:: WHAT YOU NEED TO DO ::
Copy, exactly and without additions, every line in the records below from the one holding "Here’s a Merry" through the one holding "solo (425, 964)", both ends included.

:: DATASET RECORDS ::
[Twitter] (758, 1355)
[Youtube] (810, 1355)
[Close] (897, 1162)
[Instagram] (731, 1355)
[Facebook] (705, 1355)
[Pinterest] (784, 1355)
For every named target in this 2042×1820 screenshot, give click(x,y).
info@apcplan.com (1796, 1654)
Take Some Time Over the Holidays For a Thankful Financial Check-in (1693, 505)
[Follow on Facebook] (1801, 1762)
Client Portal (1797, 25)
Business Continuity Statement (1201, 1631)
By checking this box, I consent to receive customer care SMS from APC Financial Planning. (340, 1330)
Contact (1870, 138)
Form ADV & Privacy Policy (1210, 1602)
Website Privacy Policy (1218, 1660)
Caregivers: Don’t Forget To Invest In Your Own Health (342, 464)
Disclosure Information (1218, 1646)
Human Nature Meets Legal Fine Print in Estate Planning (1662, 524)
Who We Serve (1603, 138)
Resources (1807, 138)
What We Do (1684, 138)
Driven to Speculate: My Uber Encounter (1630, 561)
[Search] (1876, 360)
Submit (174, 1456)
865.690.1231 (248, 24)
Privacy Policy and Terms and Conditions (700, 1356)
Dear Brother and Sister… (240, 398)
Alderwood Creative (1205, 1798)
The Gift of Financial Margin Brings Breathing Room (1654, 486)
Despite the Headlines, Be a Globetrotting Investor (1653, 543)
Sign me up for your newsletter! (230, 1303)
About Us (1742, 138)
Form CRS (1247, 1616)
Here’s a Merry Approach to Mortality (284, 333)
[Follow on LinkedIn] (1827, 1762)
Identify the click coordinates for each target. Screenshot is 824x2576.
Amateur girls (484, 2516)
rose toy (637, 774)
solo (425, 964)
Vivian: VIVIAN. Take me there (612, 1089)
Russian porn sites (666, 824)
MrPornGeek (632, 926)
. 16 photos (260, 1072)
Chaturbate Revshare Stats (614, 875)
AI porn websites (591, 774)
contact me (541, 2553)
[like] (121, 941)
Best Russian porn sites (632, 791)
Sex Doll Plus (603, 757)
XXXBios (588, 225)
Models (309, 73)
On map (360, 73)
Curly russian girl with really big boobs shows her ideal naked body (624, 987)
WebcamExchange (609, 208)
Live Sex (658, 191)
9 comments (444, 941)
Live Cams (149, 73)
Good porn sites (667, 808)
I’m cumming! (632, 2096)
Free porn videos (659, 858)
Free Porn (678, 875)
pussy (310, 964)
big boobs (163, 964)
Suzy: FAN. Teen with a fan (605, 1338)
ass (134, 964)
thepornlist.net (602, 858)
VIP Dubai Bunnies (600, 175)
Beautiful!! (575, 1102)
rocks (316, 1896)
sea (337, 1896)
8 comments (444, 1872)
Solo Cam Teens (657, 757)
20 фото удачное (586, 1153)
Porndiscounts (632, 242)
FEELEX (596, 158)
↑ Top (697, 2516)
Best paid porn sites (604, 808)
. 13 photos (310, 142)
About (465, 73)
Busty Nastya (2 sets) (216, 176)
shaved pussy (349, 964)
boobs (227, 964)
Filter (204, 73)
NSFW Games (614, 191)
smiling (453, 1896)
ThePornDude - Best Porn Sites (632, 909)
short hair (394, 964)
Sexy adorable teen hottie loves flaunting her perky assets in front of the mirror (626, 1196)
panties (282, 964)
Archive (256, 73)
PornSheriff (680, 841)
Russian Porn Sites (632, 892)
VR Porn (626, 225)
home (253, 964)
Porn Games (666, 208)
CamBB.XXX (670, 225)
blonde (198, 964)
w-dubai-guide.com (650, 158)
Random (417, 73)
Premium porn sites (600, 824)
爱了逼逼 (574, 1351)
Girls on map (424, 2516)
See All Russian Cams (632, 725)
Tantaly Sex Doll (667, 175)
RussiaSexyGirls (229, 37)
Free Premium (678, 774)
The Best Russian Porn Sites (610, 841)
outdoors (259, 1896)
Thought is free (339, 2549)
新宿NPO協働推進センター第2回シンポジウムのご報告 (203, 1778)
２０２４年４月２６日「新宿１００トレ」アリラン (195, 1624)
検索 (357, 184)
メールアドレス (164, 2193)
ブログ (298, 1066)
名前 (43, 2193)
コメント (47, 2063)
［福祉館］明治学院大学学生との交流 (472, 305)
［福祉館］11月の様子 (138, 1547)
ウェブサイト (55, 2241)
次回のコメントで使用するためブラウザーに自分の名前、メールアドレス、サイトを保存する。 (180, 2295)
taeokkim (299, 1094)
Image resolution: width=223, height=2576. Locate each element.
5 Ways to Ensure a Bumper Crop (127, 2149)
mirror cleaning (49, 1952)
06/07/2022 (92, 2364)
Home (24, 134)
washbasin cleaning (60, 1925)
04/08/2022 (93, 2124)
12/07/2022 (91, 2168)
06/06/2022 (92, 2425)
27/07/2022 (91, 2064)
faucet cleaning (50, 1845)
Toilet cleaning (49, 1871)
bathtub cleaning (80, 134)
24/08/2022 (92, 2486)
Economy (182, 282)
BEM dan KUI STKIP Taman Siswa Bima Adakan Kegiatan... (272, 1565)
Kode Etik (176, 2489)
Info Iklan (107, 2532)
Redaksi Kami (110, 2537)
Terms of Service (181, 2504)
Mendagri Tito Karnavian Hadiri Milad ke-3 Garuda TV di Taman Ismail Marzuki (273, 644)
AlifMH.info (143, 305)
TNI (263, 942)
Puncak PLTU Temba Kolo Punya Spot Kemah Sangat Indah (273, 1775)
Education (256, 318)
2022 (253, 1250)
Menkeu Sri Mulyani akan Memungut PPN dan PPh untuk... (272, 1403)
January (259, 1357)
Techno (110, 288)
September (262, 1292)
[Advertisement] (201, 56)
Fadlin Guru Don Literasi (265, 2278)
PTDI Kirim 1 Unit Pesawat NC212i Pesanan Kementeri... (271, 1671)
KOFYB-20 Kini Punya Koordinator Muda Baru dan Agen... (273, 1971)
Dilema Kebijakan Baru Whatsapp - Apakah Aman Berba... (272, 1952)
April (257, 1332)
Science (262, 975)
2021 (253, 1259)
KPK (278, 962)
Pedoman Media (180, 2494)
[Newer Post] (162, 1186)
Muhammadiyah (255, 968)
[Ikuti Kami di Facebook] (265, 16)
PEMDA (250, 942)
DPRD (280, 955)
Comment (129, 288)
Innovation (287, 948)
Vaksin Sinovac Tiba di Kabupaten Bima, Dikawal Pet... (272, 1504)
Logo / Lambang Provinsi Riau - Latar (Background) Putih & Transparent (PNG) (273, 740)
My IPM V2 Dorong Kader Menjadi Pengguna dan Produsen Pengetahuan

:: ANSWER SECTION ::
Here’s a Merry Approach to Mortality (284, 333)
[Follow on LinkedIn] (1827, 1762)
Identify the click coordinates for each target. Screenshot is 824x2576.
Amateur girls (484, 2516)
rose toy (637, 774)
solo (425, 964)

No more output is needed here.